ИСХОДНЫЕ ДАННЫЕ:
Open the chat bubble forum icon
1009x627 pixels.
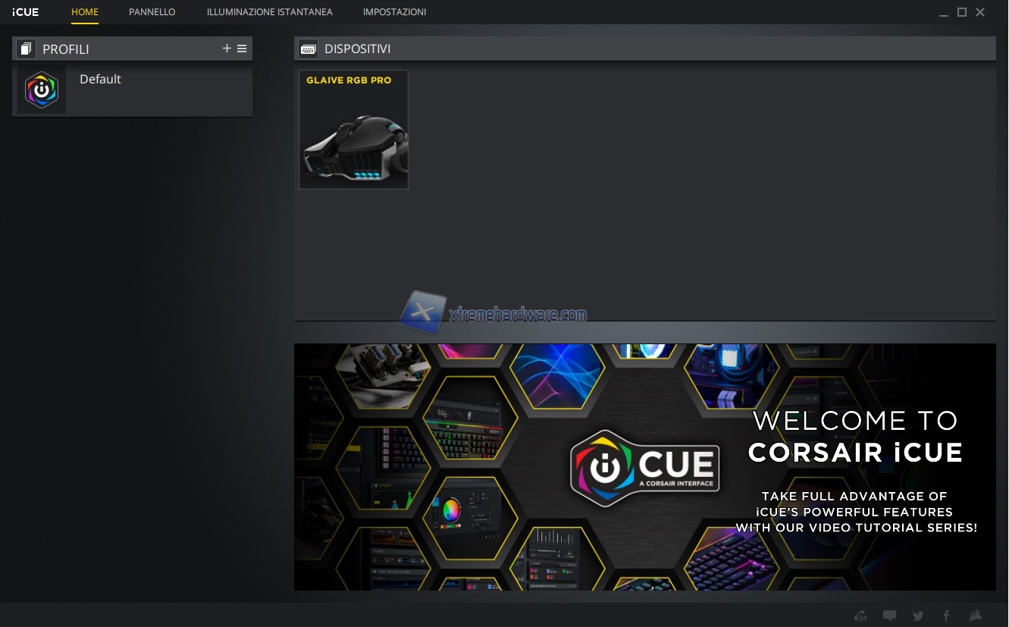click(x=890, y=616)
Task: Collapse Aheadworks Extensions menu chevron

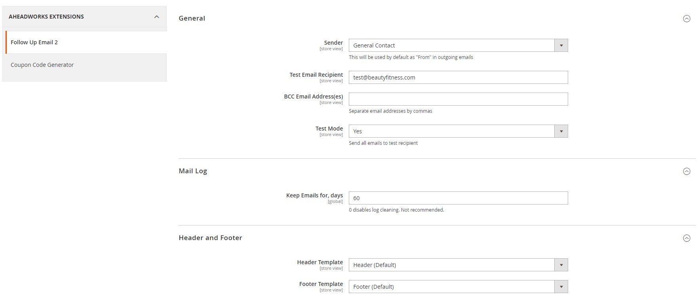Action: [x=157, y=17]
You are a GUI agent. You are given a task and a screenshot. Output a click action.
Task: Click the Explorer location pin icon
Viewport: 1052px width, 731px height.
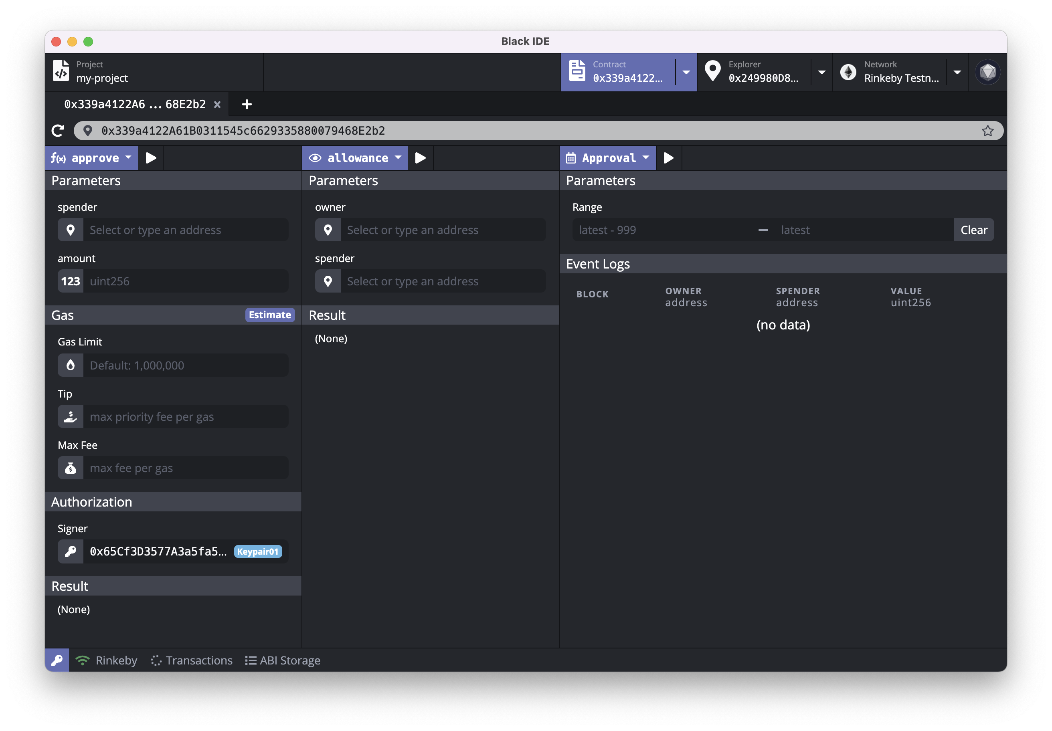tap(712, 71)
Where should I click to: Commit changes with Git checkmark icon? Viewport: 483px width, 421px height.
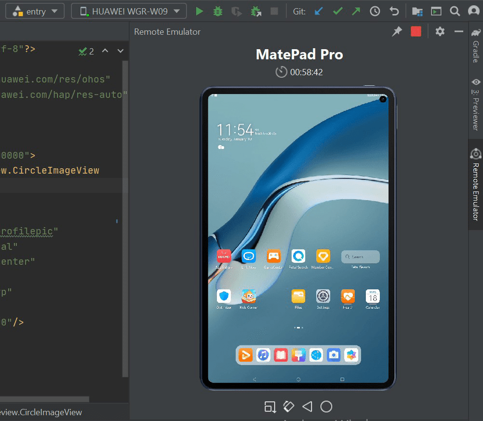click(338, 12)
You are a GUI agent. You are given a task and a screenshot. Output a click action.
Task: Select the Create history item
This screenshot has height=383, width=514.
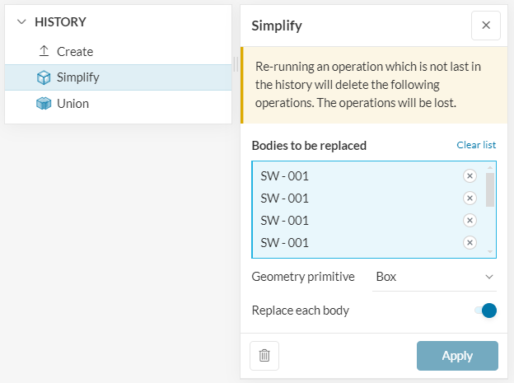[x=75, y=51]
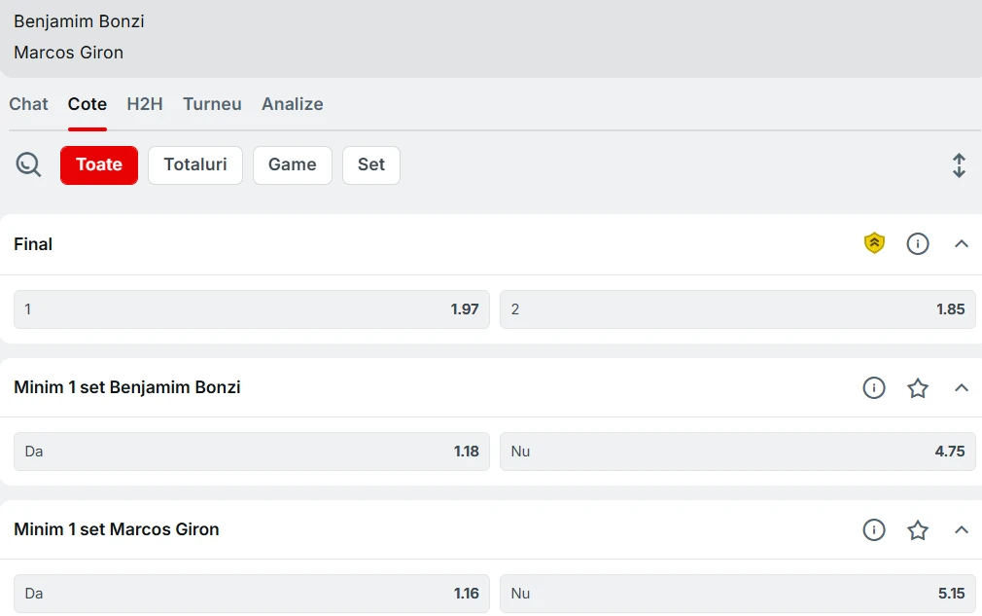Screen dimensions: 982x616
Task: Open info icon for Minim 1 set Marcos Giron
Action: pyautogui.click(x=874, y=530)
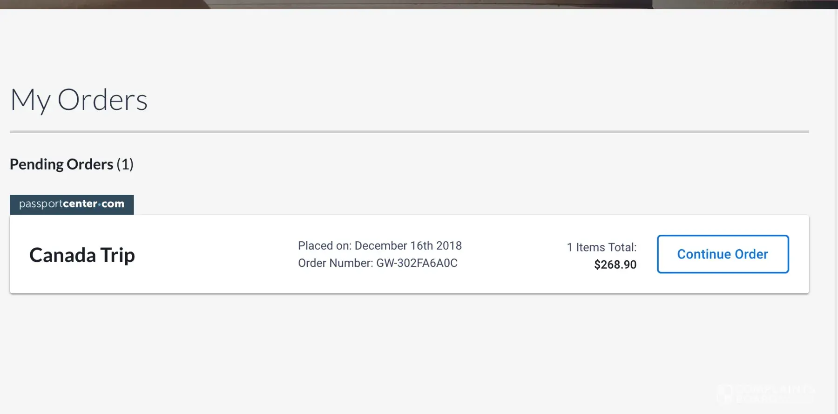
Task: Click the My Orders page heading
Action: [x=79, y=100]
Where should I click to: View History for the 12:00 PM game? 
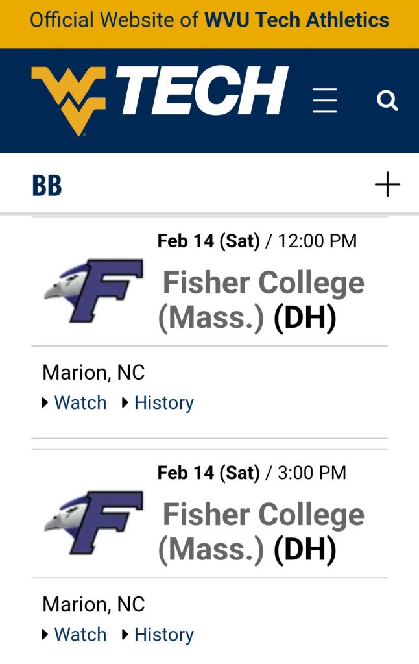[163, 402]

ЗАДАНИЕ:
Подсчитайте, в скольких строках выше встречается слово «should» с учетом регистра, и укажите только число.

ОТВЕТ:
2